**TASKS TO CARRY OUT**
1 - Summarize the article about Lincoln's dreams in two sentences.
2 - In the article about Lincoln's dreams, who recorded Lincoln's description of the vessel dream?

Sailing to the Indefinite Shore: The Dreams That Foretold Lincoln’s Fate

How a melancholy president read his own nightmares as maps of what was coming, and why history still argues about them

Abraham Lincoln kept a copy of Macbeth close during the war’s darkest months. He read the murder of a king aloud, late at night, to anyone who would listen. Senator Charles Sumner remembered the caverned eyes and the ghostly pallor. The president looked, one visitor said, like a man already half in another world.

Lincoln reading late at night

Here is the strange part. Lincoln did not treat dreams as messages from God. He treated them as natural warnings, as the mind senses a storm before the sky cracks. That distinction matters. It turns a superstitious man into something more unsettling: a rationalist who believed his sleep could forecast the future. And in the spring of 1865, his sleep grew loud.

What did the dreams show him? One promised peace. One showed a corpse in the East Room. Historians still cannot agree on which of the two was real.

The Vessel Moving Toward an Indefinite Shore

On the morning of April 14, 1865, Lincoln gathered his Cabinet. General Grant sat among them, freshly returned from Appomattox. The war was ending. Everyone waited for word from General Sherman’s army in North Carolina.

Lincoln seemed almost lighthearted. He told the room he had dreamed again, the same dream he always had before great news arrived.

Secretary of the Navy Gideon Welles recorded it three days later. Lincoln described being aboard “some indescribable vessel,” moving with great rapidity toward a dark and indefinite shore. You can read Welles’ own account in his diary of the final Cabinet meeting.

**DATASET EXTRACT**
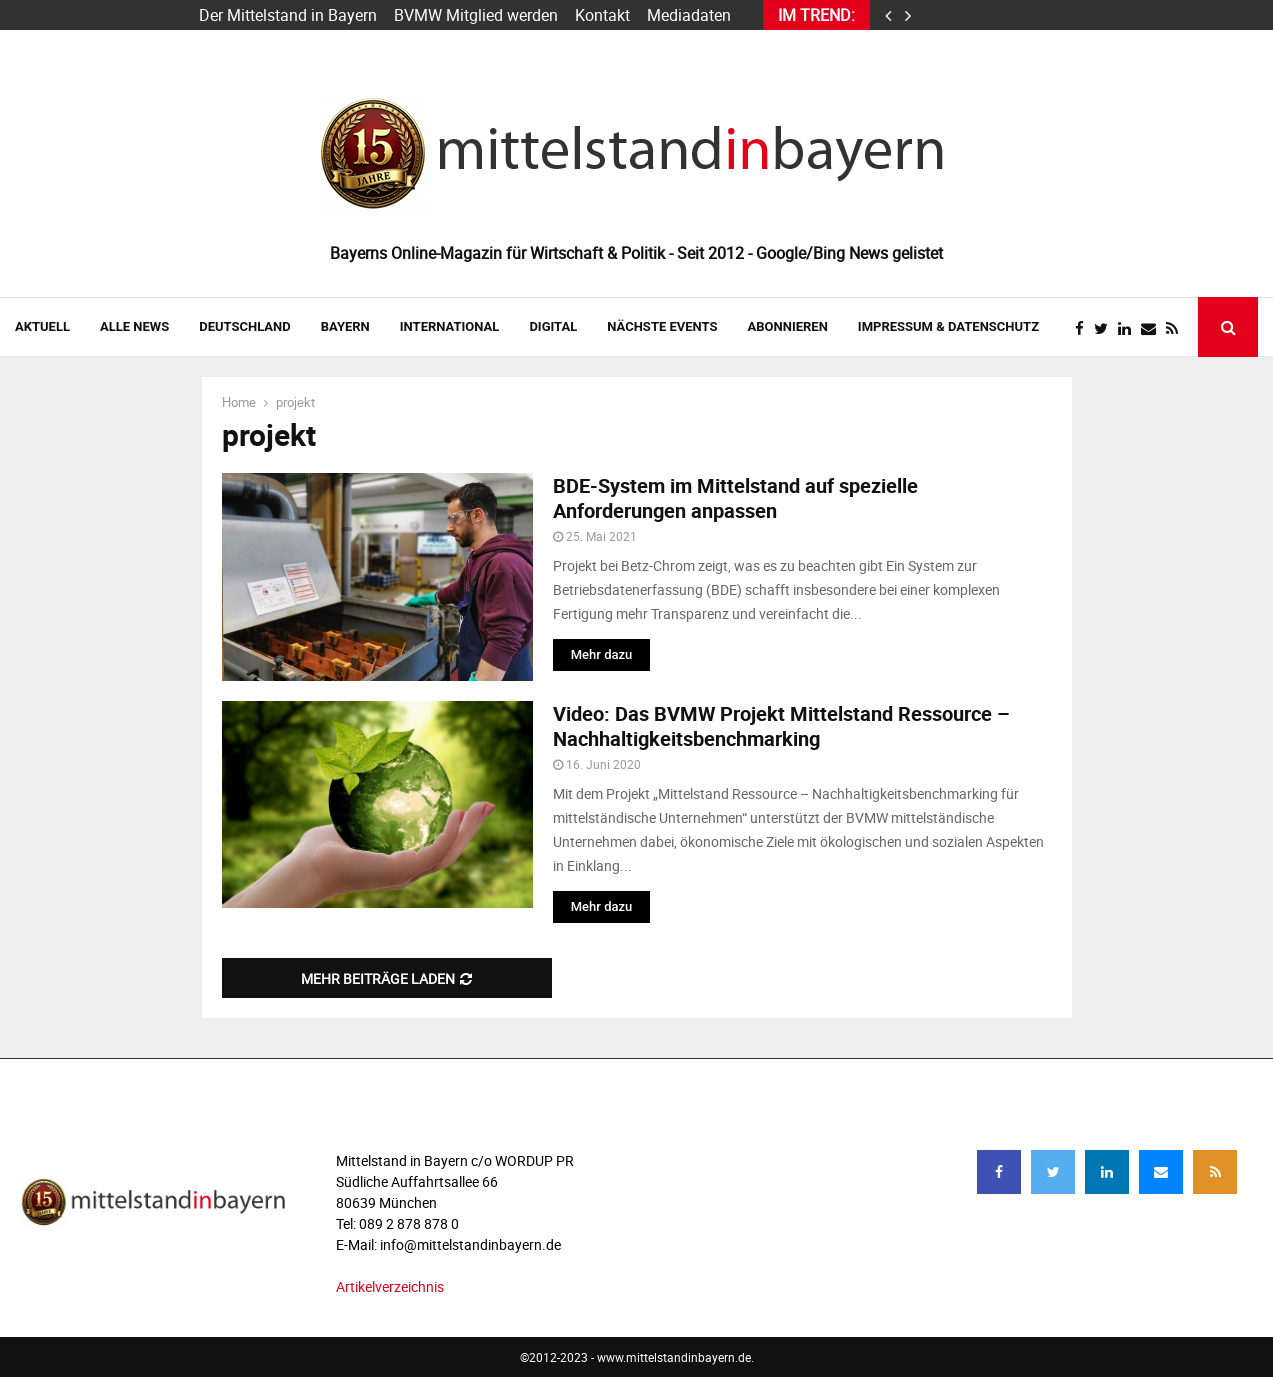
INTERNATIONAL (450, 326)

**EXPECTED OUTPUTS**
1 - During the war's darkest months, Abraham Lincoln read Macbeth aloud late at night and treated his dreams not as messages from God but as natural warnings of what was coming. On the morning of April 14, 1865, he told his Cabinet he had again dreamed of moving on an indescribable vessel toward a dark and indefinite shore, the dream he always had before great news arrived.

2 - Secretary of the Navy Gideon Welles.